For our segmentation task, we designed a cross-attention-based architecture similar to U-Net, adding skip connections from the encoder to the decoder. This modification aims to better preserve spatial details and contextual information during the decoding process. We compare the performance of this cross-attention architecture with the original segmentation architecture in the following experiments to assess the impact of this design on segmentation accuracy and boundary detection.

3 Results

3.1 Masked autoencoder (MAE)

We pre-trained the MAE model using the training dataset (size = 17,411) over 4,000 epochs. To evaluate the influence of patch size, we experimented with two configurations: a smaller patch size of 9 × 9 and a larger patch size of 14 × 14. The loss curves for both configurations are shown in Figure 3.

Figure 3
Line graph showing loss versus epoch for two different patch sizes. The red line represents patch size fourteen by fourteen, and the pink line represents patch size nine by nine. Both lines show a decreasing trend, with the pink line consistently lower, indicating lower loss for smaller patch sizes. The x-axis is labeled as Epoch, and the y-axis is labeled as Loss.

Figure 3. MAE loss curves for different patch sizes over 4,000 epochs. The pink curve represents the loss for patch size 9 × 9, and the red curve represents the loss for patch size 14 × 14.

At the end of training (epoch 4,000), the MAE with a patch size of 9 × 9 achieved a lower reconstruction loss of 0.01698 compared to 0.02311 for the patch size of 14 × 14. As illustrated by the graph, the loss for patch size 9 decreased more rapidly during the initial training stages and outperformed patch size 14 throughout the training process, indicating that smaller patches facilitate better reconstruction performance.

We further evaluated the quality of the reconstructed images at various training stages: epochs 200, 2,000, and 4,000. Figure 4 demonstrate the evolution of the reconstructed outputs for both patch sizes. The results show that as training progresses, the quality of the reconstructions improves significantly for both patch sizes.

Figure 4
Comparison of image reconstructions at different epochs with patch sizes. The left column shows a 9x9 patch size and the right column a 14x14 patch size. Each set includes ultrasound images at epochs 200, 2000, and 4000. Images show varying levels of noise and reconstruction detail based on patch size and epochs.

Figure 4. Reconstructed outputs by MAE with patch sizes 9 × 9 and 14 × 14 at different training stages (epochs 200, 2000, 4000). For each triplet, the original image is on the left, the masked input is in the middle, and the MAE-reconstructed image is on the right.

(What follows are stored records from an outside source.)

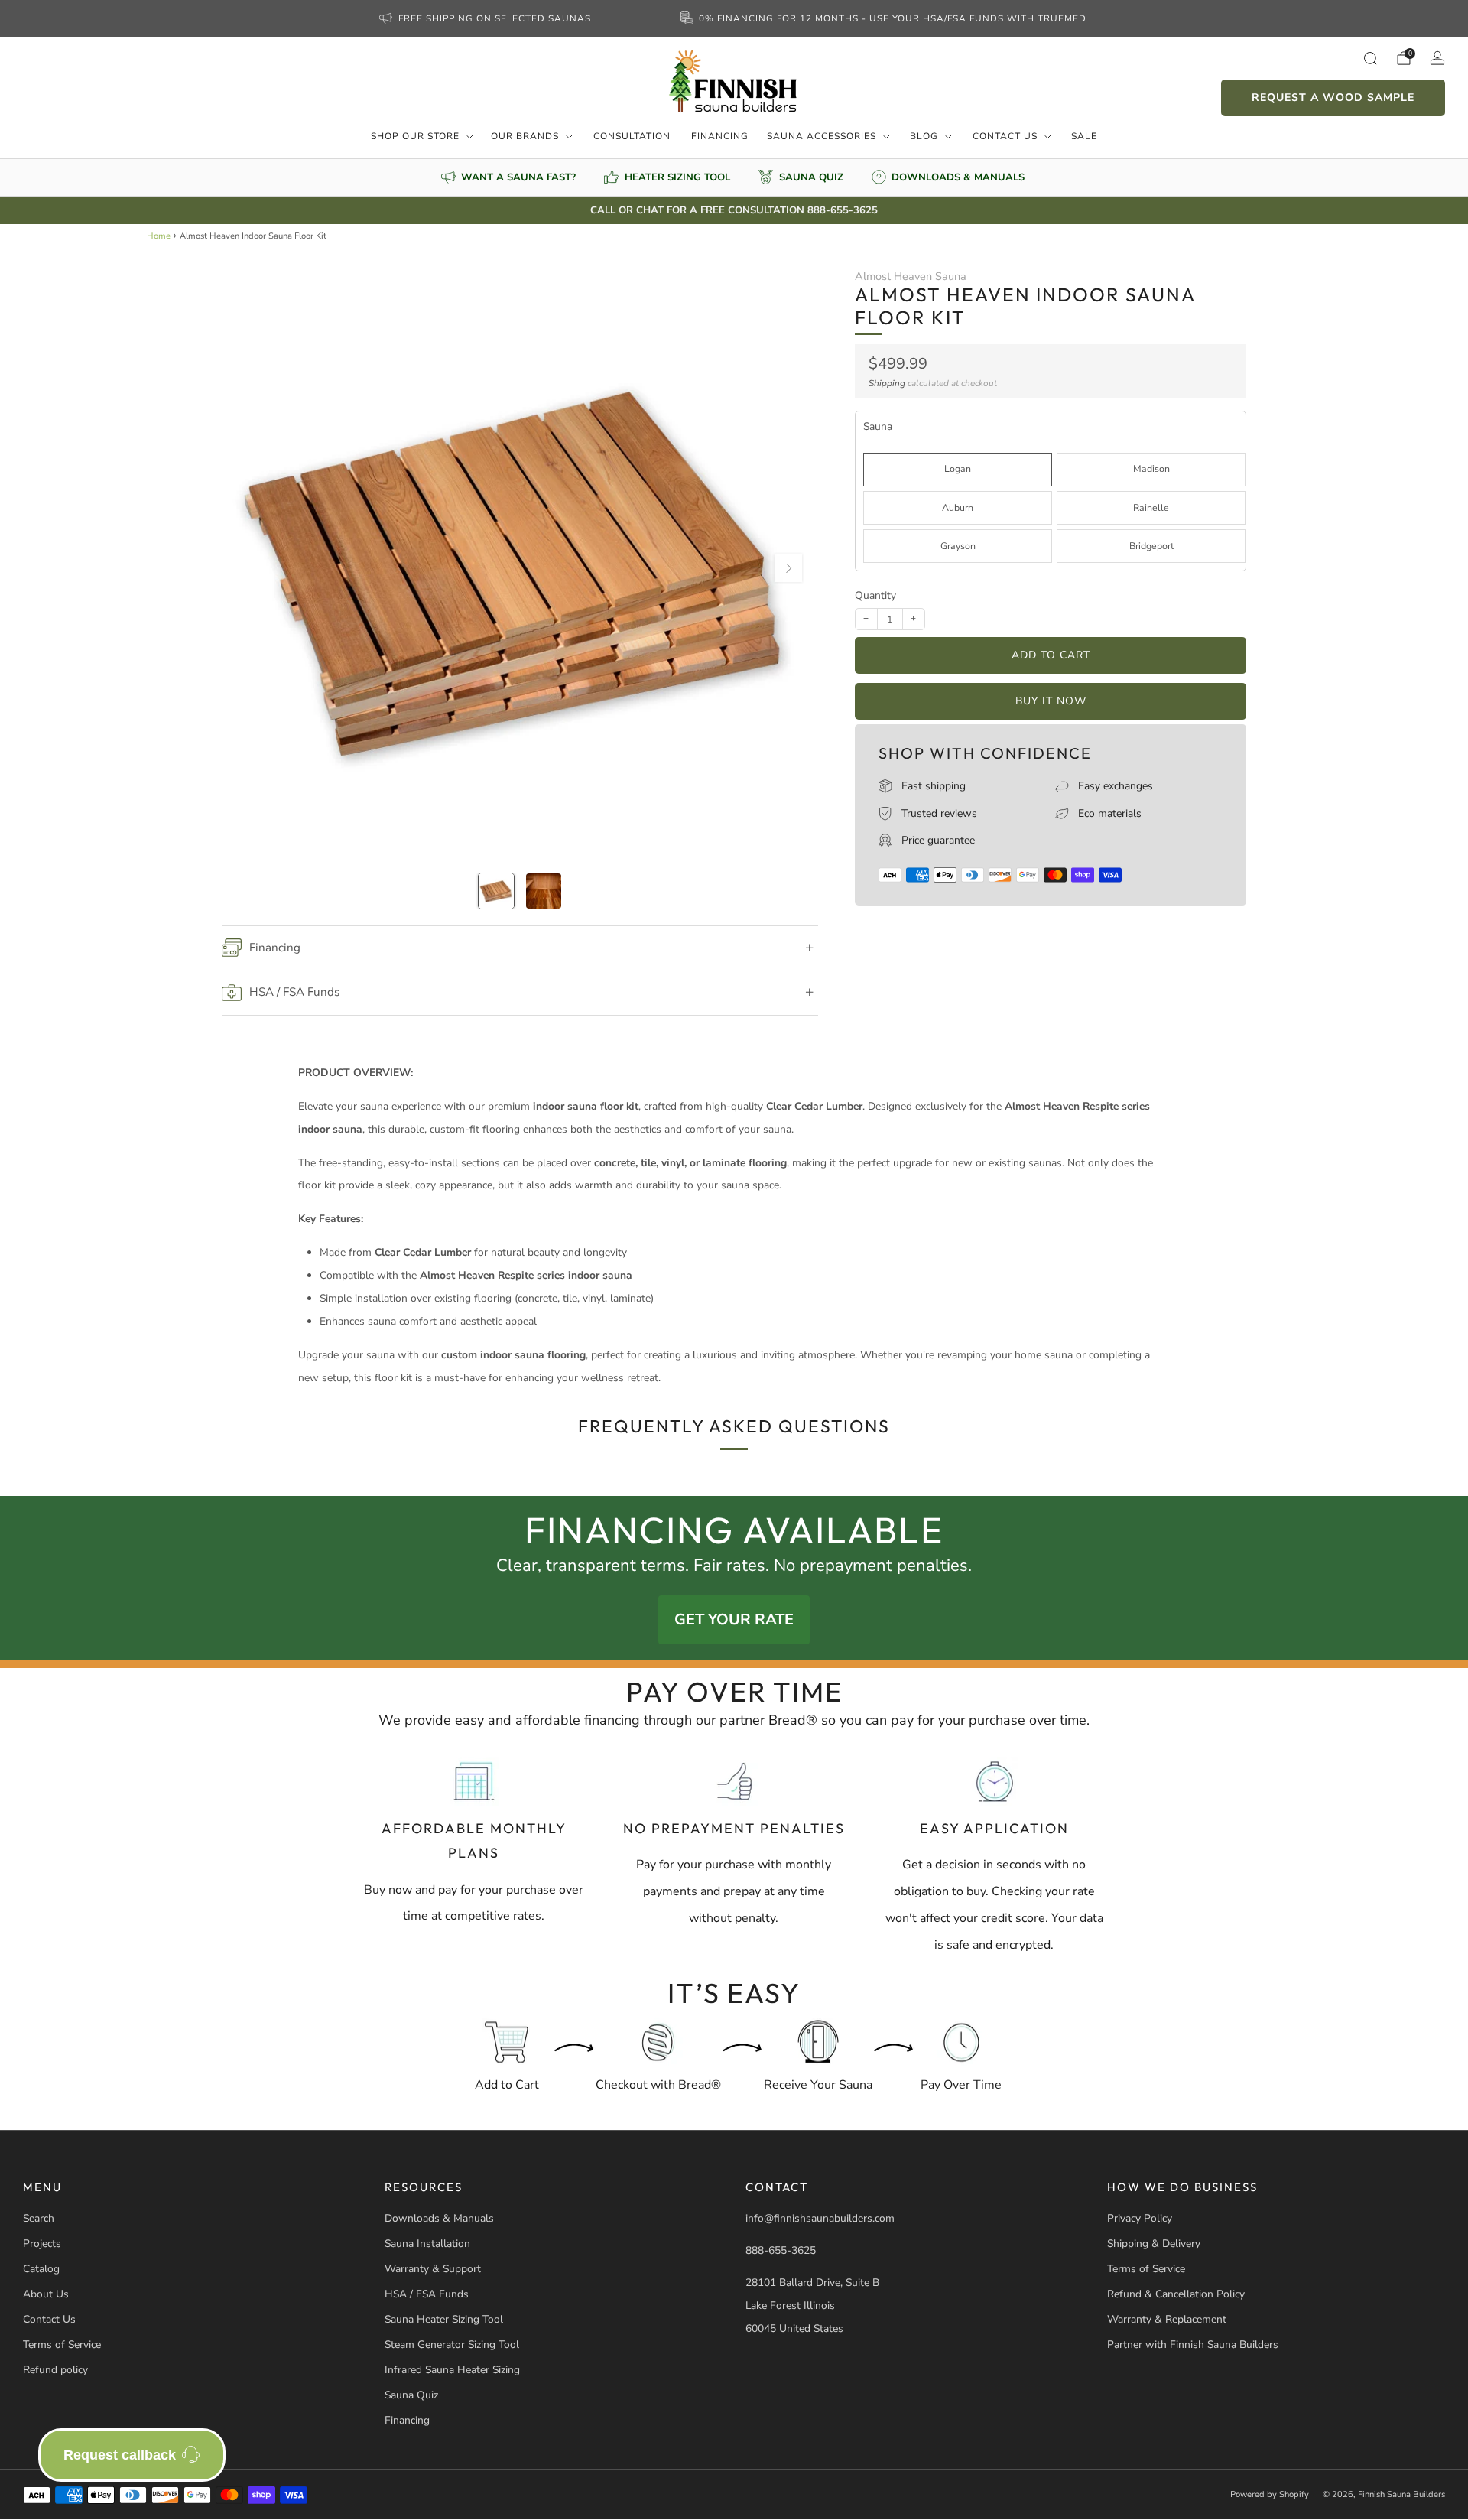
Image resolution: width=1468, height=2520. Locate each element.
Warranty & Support (433, 2268)
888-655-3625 (780, 2250)
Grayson (958, 545)
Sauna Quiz (411, 2395)
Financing (720, 136)
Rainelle (1151, 507)
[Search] (1370, 58)
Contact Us (1005, 136)
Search (38, 2218)
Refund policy (55, 2369)
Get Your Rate (734, 1619)
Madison (1151, 468)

Figure 4 also compares the reconstruction performance of the two patch sizes. The left column displays results for patch size 9 × 9, while the right column corresponds to patch size 14 × 14. Notably, the 9 × 9 patch size produced more detailed reconstructions, successfully capturing finer image features compared to the 14 × 14 patch size, which led to slightly coarser results. This suggests that smaller patch sizes enable the model to learn and preserve more intricate details during the reconstruction process.

3.2 Segmentation models

3.2.1 Model performance pretrained with MAE vs. without

Given the architectural similarity between the encoder-decoder structure in MAE and the segmentation model, we trained the segmentation model both from scratch and using weights pretrained from the MAE process. Since the MAE decoder has four layers, while the segmentation model's decoder consists of three layers, we dropped the last layer of the MAE model when loading the weights.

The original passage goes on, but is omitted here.